Inseguimento da Rivolta ad Arzago

Ieri pomeriggio una pattuglia dei carabinieri di Rivolta d’Adda durante un controllo alla circolazione stradale ha fermato un’utilitaria con a bordo una coppia. Al volante un 40enne di Dovera, sul sedile del passeggere una 38enne di Lodi. I militari hanno chiesto all’uomo la patente ma lui ha affermato di non averla. Quando i carabinieri sono andati a controllare il suo nome sul terminale l’uomo è partito a tutta velocità tentando di scappare. Inseguiti dai carabinieri i due hanno perso il controllo dell’auto per la forte velocità e sono finiti fuori strada ad Arzago.

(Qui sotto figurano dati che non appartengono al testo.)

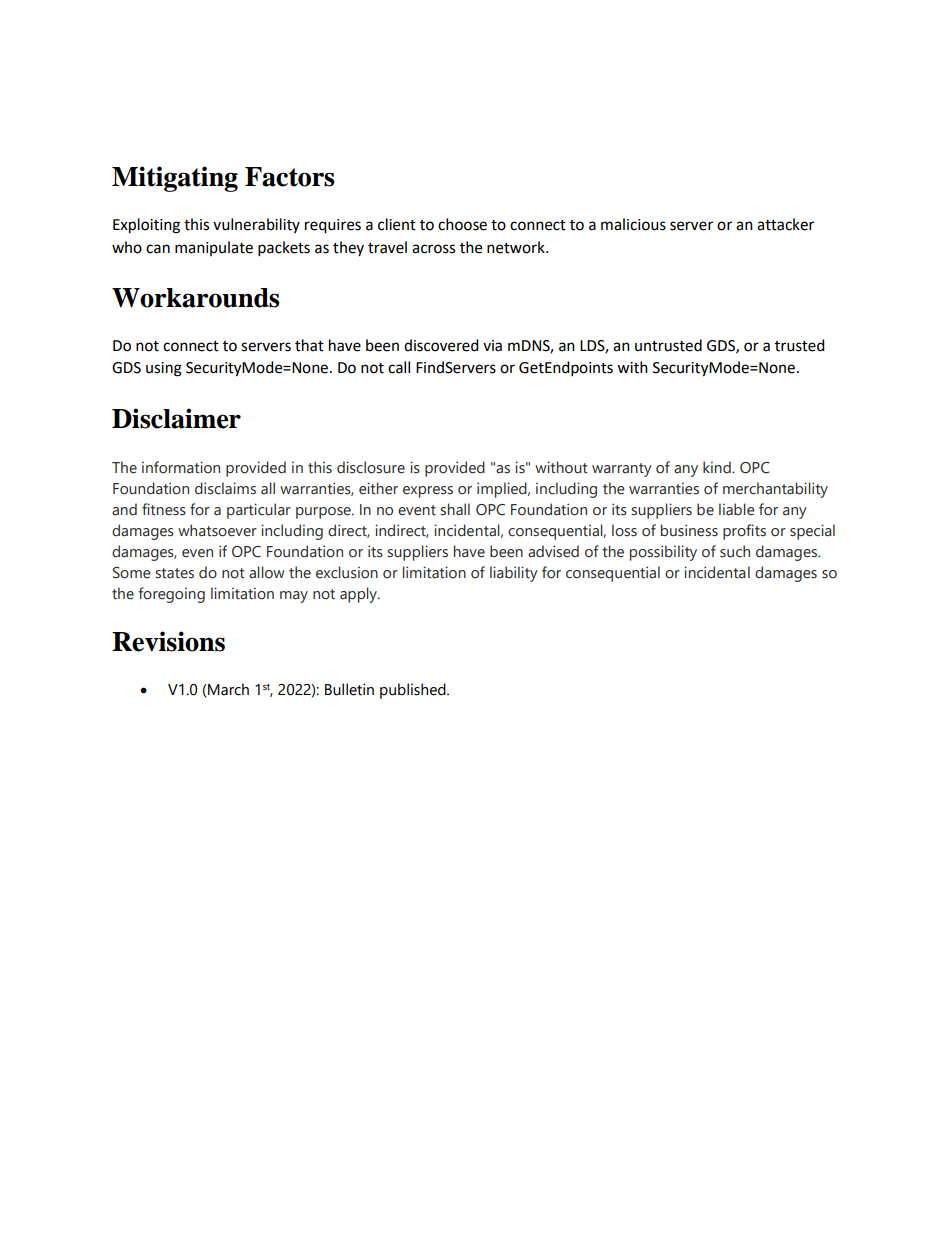  What do you see at coordinates (718, 467) in the document?
I see `kind` at bounding box center [718, 467].
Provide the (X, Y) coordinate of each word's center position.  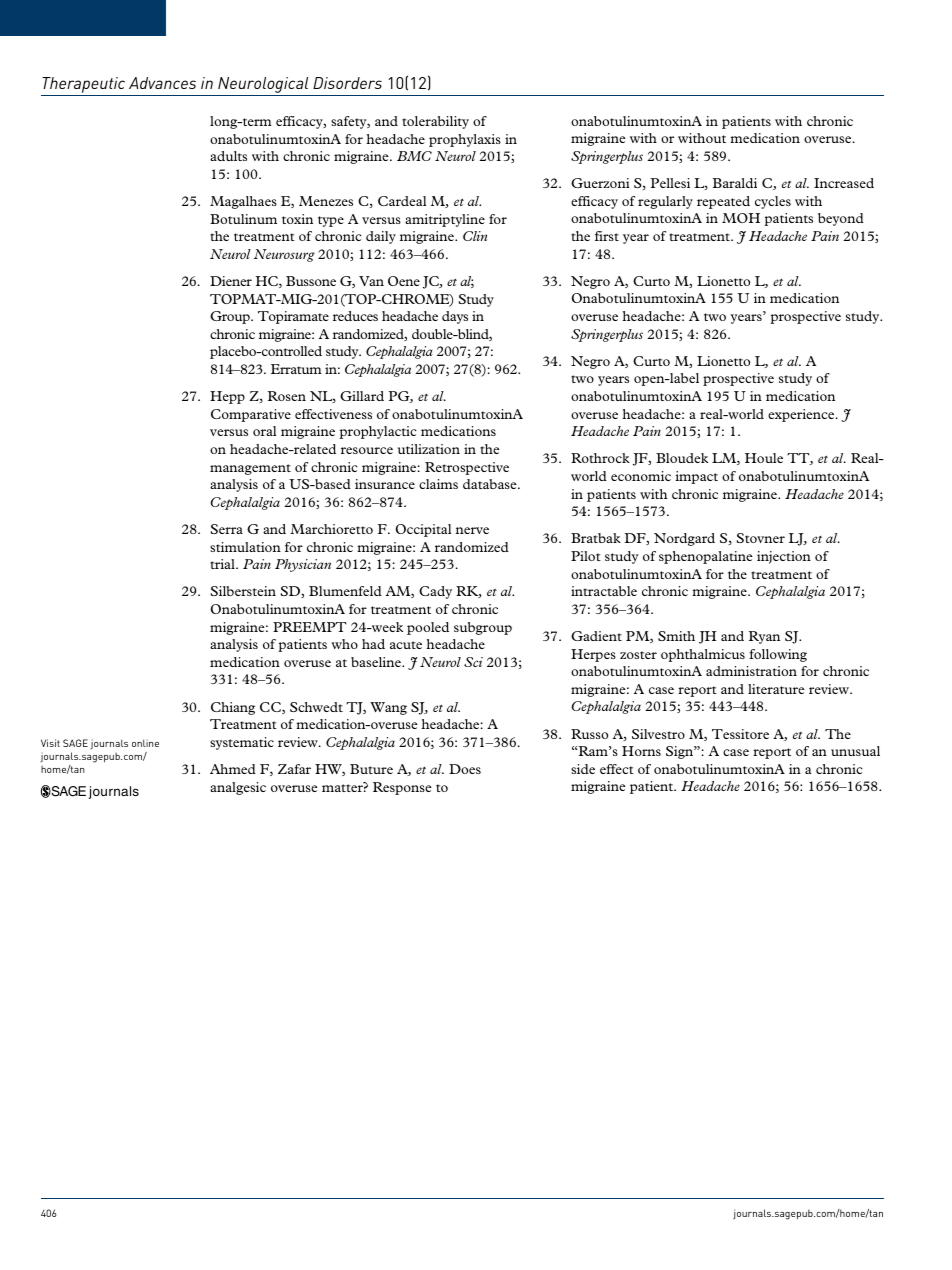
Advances (162, 83)
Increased (844, 183)
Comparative (251, 415)
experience (802, 415)
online (145, 743)
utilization (429, 449)
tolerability (435, 122)
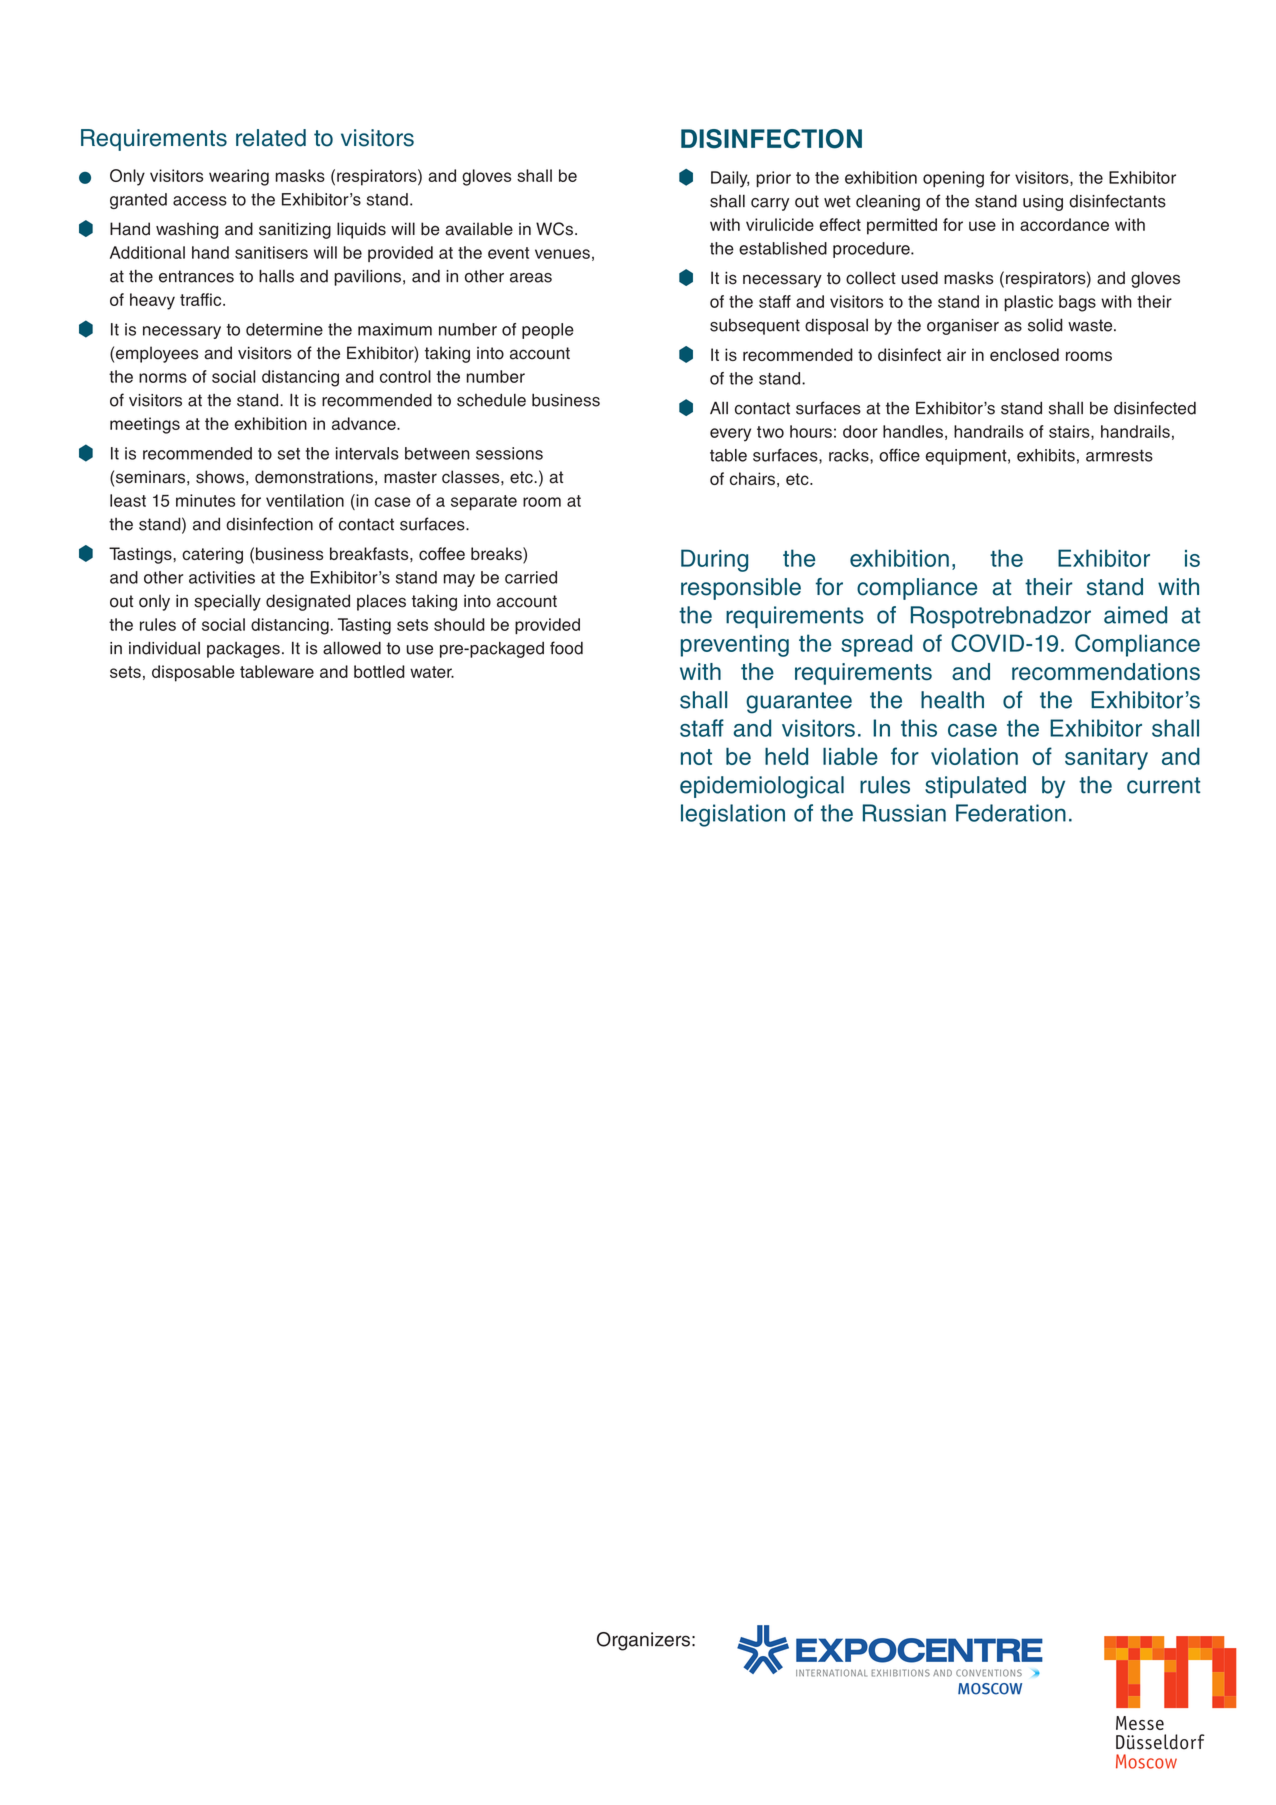 This screenshot has width=1276, height=1805. I want to click on not, so click(696, 757).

Fuga a piedi e resistenza a pubblico ufficiale

Quando si sono visti alle strette i due fuggiaschi hanno tentato la fuga a piedi ma sono stati raggiunti dai carabinieri che nel frattempo avevano chiesto i rinforzi. La donna in particolare non si è rassegnata alla cattura e ha cominciato a colpire uno dei militari che l’ha quindi arrestata per resistenza a pubblico ufficiale.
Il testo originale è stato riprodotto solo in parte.